→ **Your objective**
All lines that hold the string "agent" should be copied. Find them in the listing below.

→ **Entries provided**
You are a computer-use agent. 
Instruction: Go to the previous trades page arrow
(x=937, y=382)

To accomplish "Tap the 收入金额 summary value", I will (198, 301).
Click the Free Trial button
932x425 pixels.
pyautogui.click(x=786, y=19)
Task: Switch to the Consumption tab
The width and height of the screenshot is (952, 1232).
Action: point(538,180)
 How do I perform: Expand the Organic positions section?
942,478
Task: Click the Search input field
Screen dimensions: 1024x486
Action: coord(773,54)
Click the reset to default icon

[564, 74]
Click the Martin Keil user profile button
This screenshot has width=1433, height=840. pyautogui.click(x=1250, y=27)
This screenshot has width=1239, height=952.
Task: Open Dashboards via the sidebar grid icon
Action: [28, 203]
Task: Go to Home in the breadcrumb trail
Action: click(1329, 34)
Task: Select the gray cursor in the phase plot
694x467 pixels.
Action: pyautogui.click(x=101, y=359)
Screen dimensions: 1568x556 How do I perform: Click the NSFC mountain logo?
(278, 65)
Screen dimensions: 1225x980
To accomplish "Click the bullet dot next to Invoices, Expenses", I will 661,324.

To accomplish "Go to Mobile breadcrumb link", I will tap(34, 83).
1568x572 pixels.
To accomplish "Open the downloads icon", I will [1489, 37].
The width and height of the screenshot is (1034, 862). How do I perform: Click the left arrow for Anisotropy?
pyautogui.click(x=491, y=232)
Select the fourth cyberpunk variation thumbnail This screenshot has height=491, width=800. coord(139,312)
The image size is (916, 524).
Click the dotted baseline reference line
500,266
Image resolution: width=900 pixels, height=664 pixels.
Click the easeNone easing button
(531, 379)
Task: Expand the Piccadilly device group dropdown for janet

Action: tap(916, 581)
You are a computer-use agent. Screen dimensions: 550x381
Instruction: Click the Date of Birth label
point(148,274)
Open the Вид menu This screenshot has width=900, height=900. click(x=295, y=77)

→ **Response below**
You are a computer-use agent. 
You are a computer-use agent. Screen dimensions: 550x381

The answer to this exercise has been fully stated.